Repeat the lines from the one containing "Open the Calendar app icon" through the one containing "will pyautogui.click(x=27, y=116).", including both of those lines.

• Task inputs

================================

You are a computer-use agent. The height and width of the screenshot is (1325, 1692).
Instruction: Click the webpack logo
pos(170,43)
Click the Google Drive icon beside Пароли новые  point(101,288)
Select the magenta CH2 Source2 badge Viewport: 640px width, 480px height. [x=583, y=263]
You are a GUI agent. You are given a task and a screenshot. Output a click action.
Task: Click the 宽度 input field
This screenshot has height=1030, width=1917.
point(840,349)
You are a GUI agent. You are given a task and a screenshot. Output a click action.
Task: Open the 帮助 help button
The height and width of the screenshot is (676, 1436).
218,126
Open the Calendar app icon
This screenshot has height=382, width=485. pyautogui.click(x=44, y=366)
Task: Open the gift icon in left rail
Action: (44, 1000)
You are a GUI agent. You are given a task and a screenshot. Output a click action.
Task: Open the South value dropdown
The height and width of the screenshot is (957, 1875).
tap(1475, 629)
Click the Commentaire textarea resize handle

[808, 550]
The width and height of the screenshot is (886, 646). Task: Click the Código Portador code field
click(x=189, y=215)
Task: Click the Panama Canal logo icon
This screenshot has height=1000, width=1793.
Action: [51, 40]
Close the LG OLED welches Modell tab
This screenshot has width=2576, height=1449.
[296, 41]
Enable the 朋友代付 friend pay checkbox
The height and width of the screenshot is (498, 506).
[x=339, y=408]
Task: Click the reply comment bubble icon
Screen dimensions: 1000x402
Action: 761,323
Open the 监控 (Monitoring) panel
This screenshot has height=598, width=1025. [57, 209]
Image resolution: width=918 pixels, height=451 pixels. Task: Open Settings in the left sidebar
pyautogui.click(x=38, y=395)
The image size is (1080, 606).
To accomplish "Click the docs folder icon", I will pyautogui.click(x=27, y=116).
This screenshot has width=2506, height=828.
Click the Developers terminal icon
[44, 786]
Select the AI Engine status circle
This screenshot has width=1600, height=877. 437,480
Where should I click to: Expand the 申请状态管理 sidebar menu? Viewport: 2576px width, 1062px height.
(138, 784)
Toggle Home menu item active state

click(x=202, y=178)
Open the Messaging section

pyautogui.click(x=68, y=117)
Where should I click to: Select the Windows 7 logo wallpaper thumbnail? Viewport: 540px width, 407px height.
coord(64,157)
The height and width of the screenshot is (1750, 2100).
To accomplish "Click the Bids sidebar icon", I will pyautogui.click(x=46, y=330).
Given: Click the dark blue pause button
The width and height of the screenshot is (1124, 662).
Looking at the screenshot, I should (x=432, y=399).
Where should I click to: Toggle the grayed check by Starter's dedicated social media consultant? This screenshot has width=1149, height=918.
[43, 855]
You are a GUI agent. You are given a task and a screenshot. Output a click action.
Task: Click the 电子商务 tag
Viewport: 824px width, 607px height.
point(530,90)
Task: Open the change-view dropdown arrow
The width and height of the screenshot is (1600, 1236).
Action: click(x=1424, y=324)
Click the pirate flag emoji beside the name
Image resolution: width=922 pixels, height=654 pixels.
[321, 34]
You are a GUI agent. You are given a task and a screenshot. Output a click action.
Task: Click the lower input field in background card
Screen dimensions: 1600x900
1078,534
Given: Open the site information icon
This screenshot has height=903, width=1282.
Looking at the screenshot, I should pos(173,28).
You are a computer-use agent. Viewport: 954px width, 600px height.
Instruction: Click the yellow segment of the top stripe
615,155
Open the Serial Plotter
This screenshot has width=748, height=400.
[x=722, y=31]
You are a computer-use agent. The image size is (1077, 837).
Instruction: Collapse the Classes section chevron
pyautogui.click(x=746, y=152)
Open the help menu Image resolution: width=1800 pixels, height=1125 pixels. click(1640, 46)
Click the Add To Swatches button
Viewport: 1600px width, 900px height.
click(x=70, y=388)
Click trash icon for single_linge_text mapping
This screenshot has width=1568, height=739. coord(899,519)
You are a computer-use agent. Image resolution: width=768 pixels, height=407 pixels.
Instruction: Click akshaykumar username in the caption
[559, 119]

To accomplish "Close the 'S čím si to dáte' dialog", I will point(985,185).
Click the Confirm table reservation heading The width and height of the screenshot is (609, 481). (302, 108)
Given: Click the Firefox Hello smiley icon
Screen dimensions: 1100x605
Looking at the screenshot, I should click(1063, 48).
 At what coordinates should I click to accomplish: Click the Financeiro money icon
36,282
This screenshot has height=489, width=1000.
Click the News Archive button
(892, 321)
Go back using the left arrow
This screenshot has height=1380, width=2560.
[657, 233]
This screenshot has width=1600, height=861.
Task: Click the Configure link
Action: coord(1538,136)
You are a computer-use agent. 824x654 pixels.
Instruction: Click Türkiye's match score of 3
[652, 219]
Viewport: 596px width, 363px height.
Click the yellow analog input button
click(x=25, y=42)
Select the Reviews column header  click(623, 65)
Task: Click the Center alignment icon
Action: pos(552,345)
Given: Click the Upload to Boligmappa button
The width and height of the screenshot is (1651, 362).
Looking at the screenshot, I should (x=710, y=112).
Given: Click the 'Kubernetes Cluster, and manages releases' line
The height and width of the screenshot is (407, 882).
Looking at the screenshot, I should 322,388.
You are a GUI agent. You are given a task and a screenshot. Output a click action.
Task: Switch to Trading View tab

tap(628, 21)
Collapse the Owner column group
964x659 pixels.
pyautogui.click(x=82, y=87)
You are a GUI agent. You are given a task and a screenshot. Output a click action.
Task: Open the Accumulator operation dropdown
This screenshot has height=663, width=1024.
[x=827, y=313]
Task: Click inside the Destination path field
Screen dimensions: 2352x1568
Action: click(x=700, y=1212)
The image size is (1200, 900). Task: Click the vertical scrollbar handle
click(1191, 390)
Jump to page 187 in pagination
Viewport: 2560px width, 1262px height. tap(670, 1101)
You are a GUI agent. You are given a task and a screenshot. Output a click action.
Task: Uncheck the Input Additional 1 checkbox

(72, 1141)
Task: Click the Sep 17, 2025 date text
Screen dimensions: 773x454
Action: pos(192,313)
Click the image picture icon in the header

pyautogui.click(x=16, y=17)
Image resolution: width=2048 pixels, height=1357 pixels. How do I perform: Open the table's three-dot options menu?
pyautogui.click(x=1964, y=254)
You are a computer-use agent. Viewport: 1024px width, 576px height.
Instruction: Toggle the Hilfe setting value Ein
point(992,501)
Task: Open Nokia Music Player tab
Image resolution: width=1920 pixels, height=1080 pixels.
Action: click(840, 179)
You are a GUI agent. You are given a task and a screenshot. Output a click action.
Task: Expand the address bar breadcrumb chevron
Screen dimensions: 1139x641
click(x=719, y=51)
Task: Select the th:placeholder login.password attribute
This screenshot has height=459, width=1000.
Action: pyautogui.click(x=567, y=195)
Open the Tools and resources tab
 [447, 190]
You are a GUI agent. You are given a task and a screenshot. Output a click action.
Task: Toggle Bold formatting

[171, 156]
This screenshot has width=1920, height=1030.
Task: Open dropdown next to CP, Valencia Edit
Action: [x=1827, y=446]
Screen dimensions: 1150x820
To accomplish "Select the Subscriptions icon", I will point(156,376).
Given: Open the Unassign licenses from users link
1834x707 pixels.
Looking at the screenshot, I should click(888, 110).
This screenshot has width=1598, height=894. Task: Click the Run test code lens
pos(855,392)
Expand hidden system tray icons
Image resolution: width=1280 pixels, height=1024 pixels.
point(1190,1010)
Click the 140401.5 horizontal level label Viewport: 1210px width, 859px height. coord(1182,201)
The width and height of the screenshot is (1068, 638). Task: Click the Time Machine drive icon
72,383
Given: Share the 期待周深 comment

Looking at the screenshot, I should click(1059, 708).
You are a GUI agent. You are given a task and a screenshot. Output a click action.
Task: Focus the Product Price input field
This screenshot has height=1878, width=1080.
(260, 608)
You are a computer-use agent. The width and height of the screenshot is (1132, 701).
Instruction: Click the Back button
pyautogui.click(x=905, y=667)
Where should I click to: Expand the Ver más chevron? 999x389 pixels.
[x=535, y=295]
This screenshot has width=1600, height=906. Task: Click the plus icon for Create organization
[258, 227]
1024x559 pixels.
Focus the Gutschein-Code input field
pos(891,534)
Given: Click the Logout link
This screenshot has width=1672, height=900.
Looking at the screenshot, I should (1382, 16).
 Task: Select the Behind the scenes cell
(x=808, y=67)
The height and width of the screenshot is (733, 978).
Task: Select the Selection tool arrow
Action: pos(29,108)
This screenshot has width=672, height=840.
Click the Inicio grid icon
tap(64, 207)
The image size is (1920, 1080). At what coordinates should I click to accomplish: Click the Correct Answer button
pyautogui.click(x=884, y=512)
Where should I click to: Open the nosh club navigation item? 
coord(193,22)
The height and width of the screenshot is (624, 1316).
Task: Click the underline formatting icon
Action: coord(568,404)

================================

• Right answer
Open the Calendar app icon
This screenshot has height=382, width=485. pyautogui.click(x=44, y=366)
Task: Open the gift icon in left rail
Action: (44, 1000)
You are a GUI agent. You are given a task and a screenshot. Output a click action.
Task: Open the South value dropdown
The height and width of the screenshot is (957, 1875).
tap(1475, 629)
Click the Commentaire textarea resize handle

[808, 550]
The width and height of the screenshot is (886, 646). Task: Click the Código Portador code field
click(x=189, y=215)
Task: Click the Panama Canal logo icon
This screenshot has height=1000, width=1793.
Action: [51, 40]
Close the LG OLED welches Modell tab
This screenshot has width=2576, height=1449.
[296, 41]
Enable the 朋友代付 friend pay checkbox
The height and width of the screenshot is (498, 506).
[x=339, y=408]
Task: Click the reply comment bubble icon
Screen dimensions: 1000x402
Action: 761,323
Open the 监控 (Monitoring) panel
This screenshot has height=598, width=1025. [57, 209]
Image resolution: width=918 pixels, height=451 pixels. Task: Open Settings in the left sidebar
pyautogui.click(x=38, y=395)
The image size is (1080, 606).
To accomplish "Click the docs folder icon", I will pyautogui.click(x=27, y=116).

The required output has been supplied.